Provided records START

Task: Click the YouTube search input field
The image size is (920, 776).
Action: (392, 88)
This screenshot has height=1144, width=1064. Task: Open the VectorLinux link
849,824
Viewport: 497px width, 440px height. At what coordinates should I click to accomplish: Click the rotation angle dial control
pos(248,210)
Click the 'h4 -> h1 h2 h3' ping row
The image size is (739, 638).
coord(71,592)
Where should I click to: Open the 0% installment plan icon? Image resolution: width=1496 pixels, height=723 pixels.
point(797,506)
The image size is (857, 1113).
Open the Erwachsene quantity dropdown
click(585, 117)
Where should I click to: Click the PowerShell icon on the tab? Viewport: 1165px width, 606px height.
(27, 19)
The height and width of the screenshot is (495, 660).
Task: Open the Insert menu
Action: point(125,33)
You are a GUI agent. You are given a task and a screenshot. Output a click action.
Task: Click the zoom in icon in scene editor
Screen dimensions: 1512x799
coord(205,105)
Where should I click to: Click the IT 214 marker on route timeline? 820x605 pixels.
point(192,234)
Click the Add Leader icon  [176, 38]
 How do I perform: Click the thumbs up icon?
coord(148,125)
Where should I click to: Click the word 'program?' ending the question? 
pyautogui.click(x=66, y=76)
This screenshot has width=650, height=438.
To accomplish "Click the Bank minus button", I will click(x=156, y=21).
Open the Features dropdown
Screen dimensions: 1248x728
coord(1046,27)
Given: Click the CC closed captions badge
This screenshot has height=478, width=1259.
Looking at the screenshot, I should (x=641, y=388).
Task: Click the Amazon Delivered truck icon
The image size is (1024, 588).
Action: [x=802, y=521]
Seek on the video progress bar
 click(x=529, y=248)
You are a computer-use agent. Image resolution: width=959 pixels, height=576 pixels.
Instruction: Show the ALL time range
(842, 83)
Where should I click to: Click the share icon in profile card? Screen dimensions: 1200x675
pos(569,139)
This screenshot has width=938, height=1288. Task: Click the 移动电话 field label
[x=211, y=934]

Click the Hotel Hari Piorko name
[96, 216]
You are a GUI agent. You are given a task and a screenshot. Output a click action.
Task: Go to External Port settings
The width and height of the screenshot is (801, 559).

Provided records END

**Required work**
Repeat the data precisely, line by line.

**Result of this exercise**
Task: Click the YouTube search input field
The image size is (920, 776).
Action: (392, 88)
This screenshot has height=1144, width=1064. Task: Open the VectorLinux link
849,824
Viewport: 497px width, 440px height. At what coordinates should I click to accomplish: Click the rotation angle dial control
pos(248,210)
Click the 'h4 -> h1 h2 h3' ping row
The image size is (739, 638).
coord(71,592)
Where should I click to: Open the 0% installment plan icon? Image resolution: width=1496 pixels, height=723 pixels.
point(797,506)
The image size is (857, 1113).
Open the Erwachsene quantity dropdown
click(585, 117)
Where should I click to: Click the PowerShell icon on the tab? Viewport: 1165px width, 606px height.
(27, 19)
The height and width of the screenshot is (495, 660).
Task: Open the Insert menu
Action: point(125,33)
You are a GUI agent. You are given a task and a screenshot. Output a click action.
Task: Click the zoom in icon in scene editor
Screen dimensions: 1512x799
coord(205,105)
Where should I click to: Click the IT 214 marker on route timeline? 820x605 pixels.
point(192,234)
Click the Add Leader icon  [176, 38]
 How do I perform: Click the thumbs up icon?
coord(148,125)
Where should I click to: Click the word 'program?' ending the question? 
pyautogui.click(x=66, y=76)
This screenshot has width=650, height=438.
To accomplish "Click the Bank minus button", I will click(x=156, y=21).
Open the Features dropdown
Screen dimensions: 1248x728
coord(1046,27)
Given: Click the CC closed captions badge
This screenshot has height=478, width=1259.
Looking at the screenshot, I should (x=641, y=388).
Task: Click the Amazon Delivered truck icon
The image size is (1024, 588).
Action: [x=802, y=521]
Seek on the video progress bar
 click(x=529, y=248)
You are a computer-use agent. Image resolution: width=959 pixels, height=576 pixels.
Instruction: Show the ALL time range
(842, 83)
Where should I click to: Click the share icon in profile card? Screen dimensions: 1200x675
pos(569,139)
This screenshot has width=938, height=1288. Task: Click the 移动电话 field label
[x=211, y=934]

Click the Hotel Hari Piorko name
[96, 216]
You are a GUI agent. You are given a task and a screenshot. Output a click action.
Task: Go to External Port settings
The width and height of the screenshot is (801, 559).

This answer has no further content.